» DATA TO EXAMINE
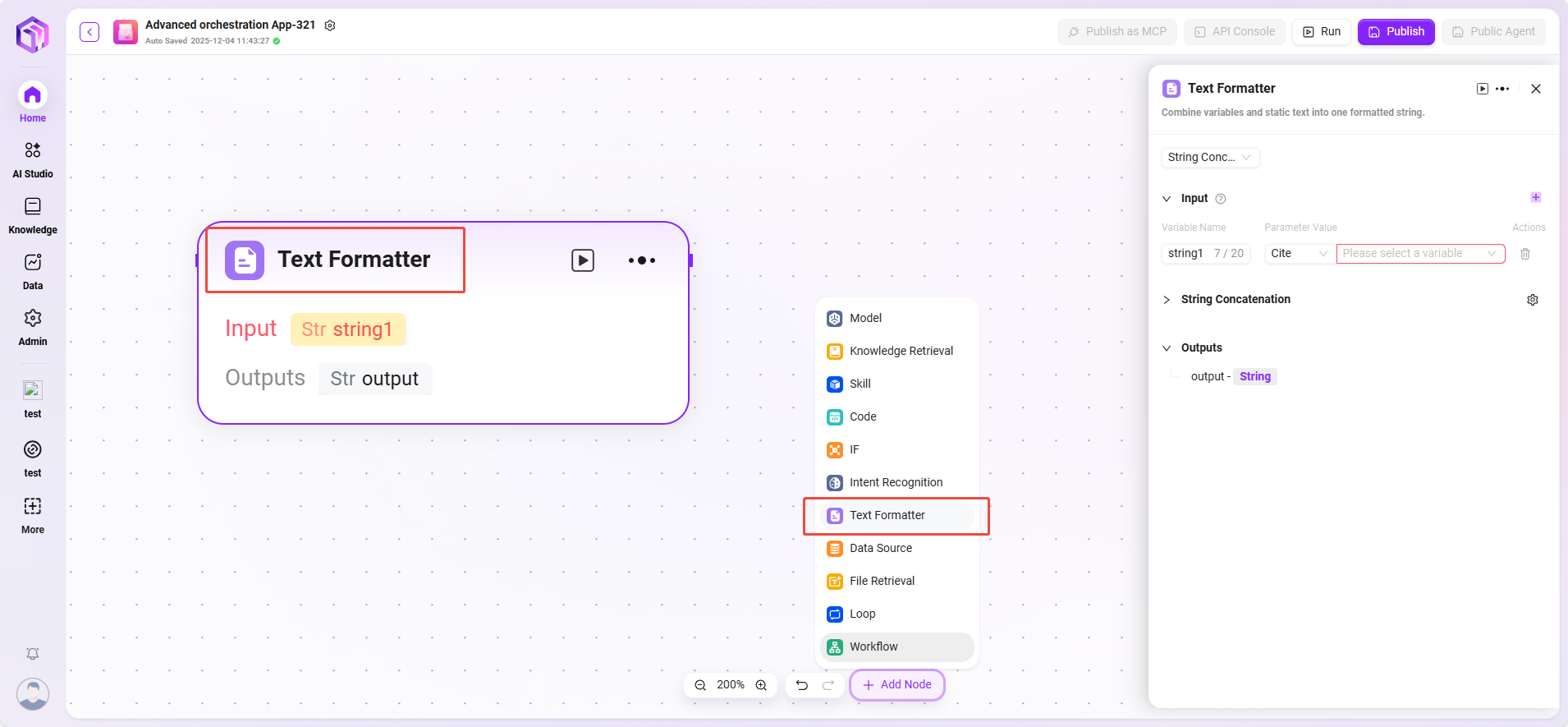Zoom out the canvas
The image size is (1568, 727).
tap(700, 685)
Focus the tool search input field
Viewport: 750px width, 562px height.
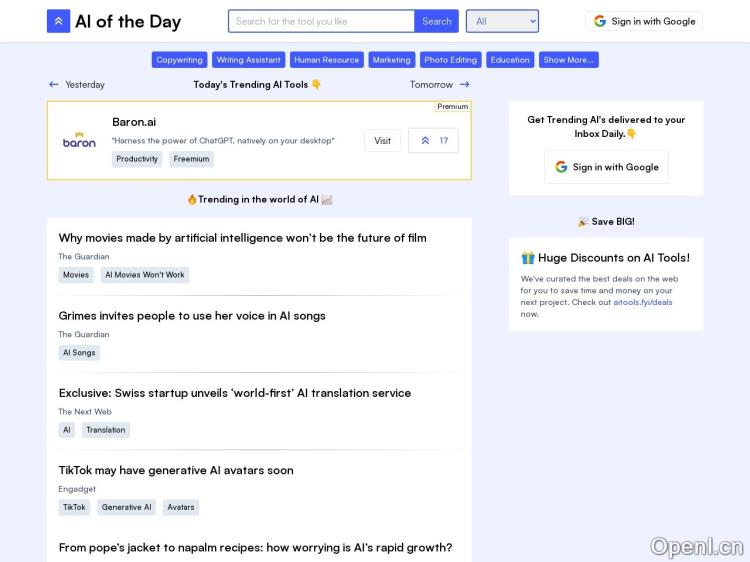coord(321,21)

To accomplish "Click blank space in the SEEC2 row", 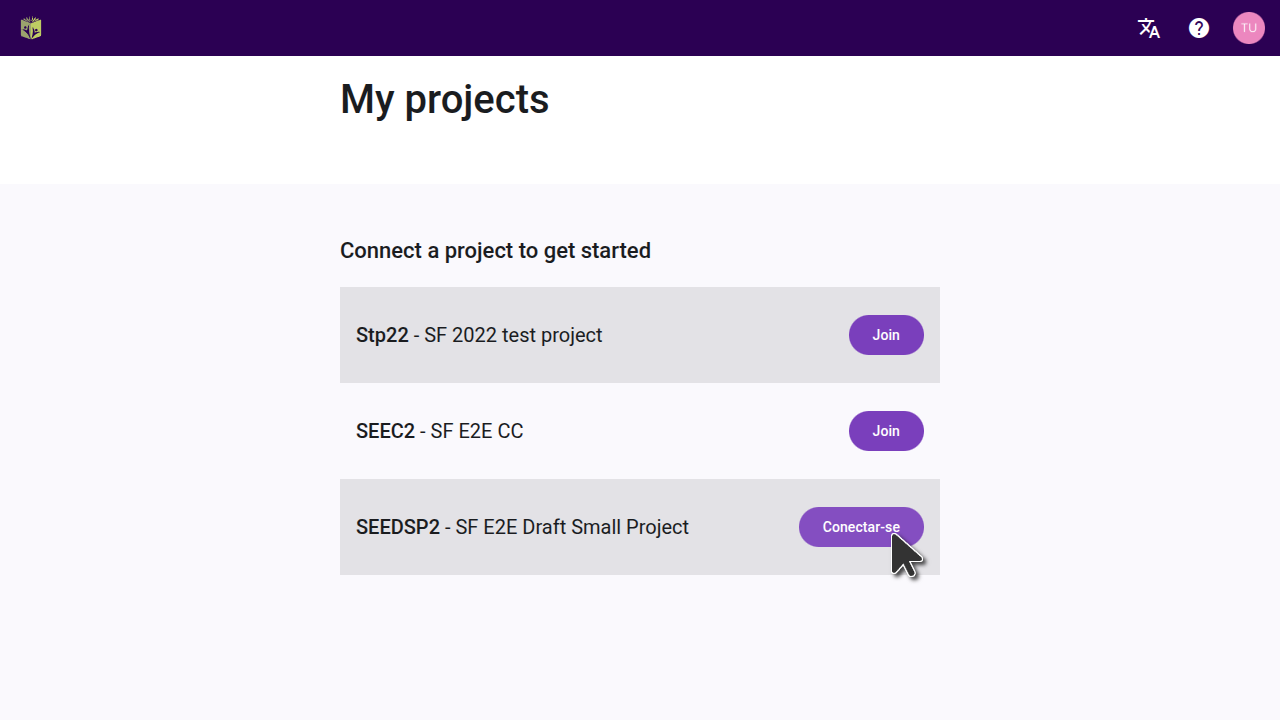I will click(690, 431).
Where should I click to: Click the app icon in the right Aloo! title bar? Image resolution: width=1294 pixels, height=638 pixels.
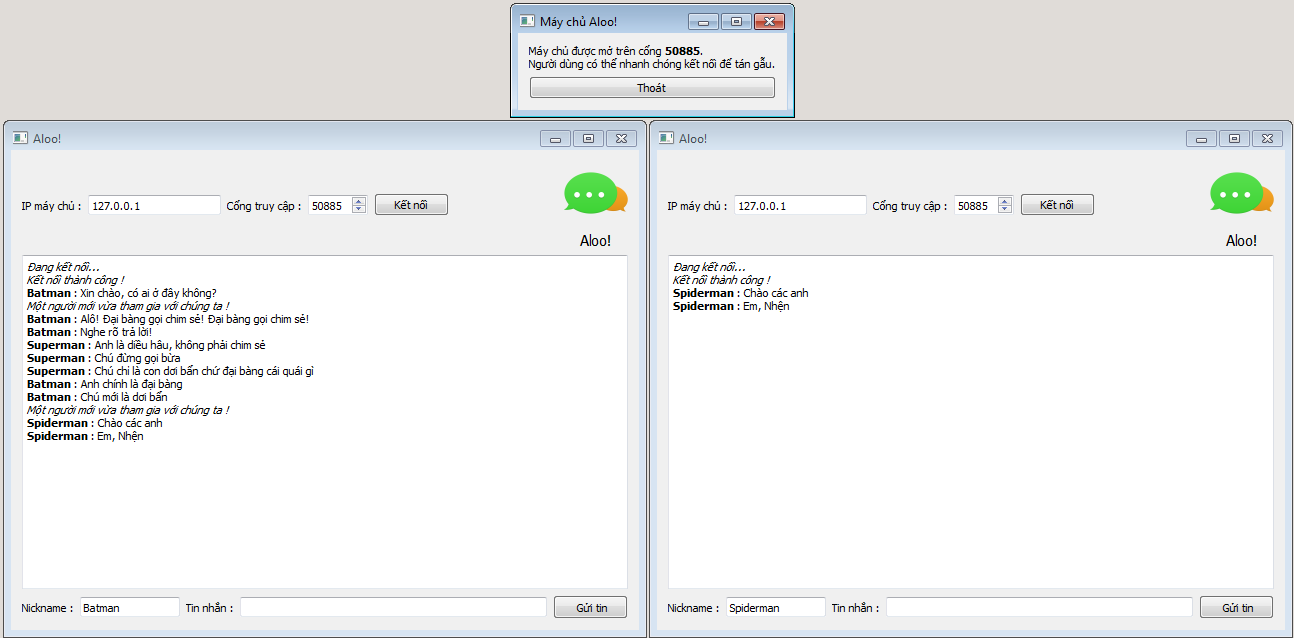(x=666, y=138)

» WORK REQUEST
Restate word for word only the lines that run from the line holding "Where should I" to the end of the data, both ends kept, leaving every picture out.

» SOLUTION TO THE PROBLEM
Where should I click to: Click the app icon in the right Aloo! title bar? Image resolution: width=1294 pixels, height=638 pixels.
(x=666, y=138)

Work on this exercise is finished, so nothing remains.